From the entries that follow, extract each line holding the string "item".

________________

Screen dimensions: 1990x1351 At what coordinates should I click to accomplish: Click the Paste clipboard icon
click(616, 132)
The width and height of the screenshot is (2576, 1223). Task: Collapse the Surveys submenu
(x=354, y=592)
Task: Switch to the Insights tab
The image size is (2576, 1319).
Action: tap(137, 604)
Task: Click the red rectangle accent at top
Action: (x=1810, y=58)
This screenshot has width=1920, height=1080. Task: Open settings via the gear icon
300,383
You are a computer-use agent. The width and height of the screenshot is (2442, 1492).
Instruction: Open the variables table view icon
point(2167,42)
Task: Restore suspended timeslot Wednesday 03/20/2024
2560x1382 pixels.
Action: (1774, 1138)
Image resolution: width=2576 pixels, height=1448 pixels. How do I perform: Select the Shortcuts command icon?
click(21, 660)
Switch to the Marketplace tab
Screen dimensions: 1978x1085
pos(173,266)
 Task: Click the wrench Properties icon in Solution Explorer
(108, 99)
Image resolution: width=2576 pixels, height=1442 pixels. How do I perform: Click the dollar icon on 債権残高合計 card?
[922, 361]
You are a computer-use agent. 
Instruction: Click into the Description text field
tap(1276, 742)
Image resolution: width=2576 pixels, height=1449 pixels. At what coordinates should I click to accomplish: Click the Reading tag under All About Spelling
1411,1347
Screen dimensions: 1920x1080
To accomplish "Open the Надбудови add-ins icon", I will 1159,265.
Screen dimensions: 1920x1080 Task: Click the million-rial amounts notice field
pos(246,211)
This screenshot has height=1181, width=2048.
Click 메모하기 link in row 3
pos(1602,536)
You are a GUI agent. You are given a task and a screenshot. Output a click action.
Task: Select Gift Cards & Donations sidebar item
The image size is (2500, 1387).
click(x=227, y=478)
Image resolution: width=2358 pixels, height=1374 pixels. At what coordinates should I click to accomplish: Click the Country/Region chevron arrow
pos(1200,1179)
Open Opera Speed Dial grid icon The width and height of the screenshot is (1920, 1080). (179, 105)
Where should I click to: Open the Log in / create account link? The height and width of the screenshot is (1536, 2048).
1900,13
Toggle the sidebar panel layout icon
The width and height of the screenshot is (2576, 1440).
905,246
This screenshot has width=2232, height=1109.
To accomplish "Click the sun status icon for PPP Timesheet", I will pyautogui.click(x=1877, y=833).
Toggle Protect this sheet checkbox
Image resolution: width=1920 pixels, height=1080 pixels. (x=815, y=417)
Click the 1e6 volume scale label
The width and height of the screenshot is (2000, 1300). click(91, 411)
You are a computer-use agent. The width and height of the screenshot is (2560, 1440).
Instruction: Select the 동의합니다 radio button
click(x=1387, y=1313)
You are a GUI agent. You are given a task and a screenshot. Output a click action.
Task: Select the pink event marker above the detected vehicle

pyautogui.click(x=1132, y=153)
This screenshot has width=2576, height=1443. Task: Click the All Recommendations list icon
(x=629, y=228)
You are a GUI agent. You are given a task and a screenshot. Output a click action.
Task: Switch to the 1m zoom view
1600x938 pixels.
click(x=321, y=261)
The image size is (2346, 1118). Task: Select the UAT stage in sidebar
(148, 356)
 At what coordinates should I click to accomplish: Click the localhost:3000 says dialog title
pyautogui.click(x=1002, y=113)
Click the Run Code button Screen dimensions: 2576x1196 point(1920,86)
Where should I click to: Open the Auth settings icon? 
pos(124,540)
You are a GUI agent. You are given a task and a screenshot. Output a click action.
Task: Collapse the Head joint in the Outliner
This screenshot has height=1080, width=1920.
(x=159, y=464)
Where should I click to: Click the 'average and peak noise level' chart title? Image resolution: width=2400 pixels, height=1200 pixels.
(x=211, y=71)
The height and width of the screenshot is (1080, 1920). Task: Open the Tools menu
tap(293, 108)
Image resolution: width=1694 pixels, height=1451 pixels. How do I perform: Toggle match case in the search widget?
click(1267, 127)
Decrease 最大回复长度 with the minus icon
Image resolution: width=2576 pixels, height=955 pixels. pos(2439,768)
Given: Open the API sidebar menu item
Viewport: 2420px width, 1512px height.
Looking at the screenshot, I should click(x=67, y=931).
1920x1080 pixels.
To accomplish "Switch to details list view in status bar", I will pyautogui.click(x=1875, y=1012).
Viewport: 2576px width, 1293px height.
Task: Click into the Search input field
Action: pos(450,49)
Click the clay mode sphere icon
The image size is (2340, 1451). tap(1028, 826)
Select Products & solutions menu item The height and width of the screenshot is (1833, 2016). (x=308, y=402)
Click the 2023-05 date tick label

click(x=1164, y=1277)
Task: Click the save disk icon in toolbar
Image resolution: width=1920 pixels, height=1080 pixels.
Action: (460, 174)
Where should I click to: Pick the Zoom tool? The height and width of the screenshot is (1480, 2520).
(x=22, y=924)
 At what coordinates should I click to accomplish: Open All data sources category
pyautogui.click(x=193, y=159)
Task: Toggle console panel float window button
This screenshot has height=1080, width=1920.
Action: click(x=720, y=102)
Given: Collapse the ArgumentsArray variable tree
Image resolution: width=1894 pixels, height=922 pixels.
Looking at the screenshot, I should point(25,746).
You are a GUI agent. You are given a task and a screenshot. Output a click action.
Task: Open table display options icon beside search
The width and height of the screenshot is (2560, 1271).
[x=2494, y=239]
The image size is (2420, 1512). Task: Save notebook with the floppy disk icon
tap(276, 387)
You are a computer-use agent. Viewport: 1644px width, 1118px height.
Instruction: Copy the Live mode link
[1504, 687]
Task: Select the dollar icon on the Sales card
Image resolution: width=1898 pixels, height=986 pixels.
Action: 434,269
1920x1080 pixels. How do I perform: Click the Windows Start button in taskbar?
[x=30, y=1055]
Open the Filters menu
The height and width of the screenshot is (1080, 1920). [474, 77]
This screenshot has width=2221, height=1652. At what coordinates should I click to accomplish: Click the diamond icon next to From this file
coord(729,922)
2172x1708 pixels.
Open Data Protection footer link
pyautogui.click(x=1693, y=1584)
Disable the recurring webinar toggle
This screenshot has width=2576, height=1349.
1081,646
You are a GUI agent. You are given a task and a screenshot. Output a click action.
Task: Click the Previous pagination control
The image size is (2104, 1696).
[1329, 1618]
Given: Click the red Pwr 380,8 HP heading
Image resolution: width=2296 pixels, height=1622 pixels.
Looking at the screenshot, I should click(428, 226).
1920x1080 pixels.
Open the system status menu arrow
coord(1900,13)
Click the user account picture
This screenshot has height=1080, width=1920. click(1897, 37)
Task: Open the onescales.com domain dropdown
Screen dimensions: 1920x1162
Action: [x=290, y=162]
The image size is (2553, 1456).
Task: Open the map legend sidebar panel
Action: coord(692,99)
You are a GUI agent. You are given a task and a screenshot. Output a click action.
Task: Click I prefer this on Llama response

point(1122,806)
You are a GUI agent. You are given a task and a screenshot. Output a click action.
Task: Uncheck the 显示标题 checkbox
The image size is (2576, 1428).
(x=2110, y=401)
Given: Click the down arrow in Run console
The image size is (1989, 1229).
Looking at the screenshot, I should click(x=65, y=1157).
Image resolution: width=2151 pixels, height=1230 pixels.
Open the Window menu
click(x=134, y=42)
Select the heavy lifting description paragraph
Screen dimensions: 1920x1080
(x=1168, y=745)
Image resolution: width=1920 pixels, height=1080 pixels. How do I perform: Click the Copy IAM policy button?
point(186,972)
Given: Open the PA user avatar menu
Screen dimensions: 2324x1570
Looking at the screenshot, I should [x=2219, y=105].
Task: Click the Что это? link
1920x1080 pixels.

________________

**SOLUTION:**
Task: Select Gift Cards & Donations sidebar item
Given: Open the API sidebar menu item
Select Products & solutions menu item The height and width of the screenshot is (1833, 2016). (x=308, y=402)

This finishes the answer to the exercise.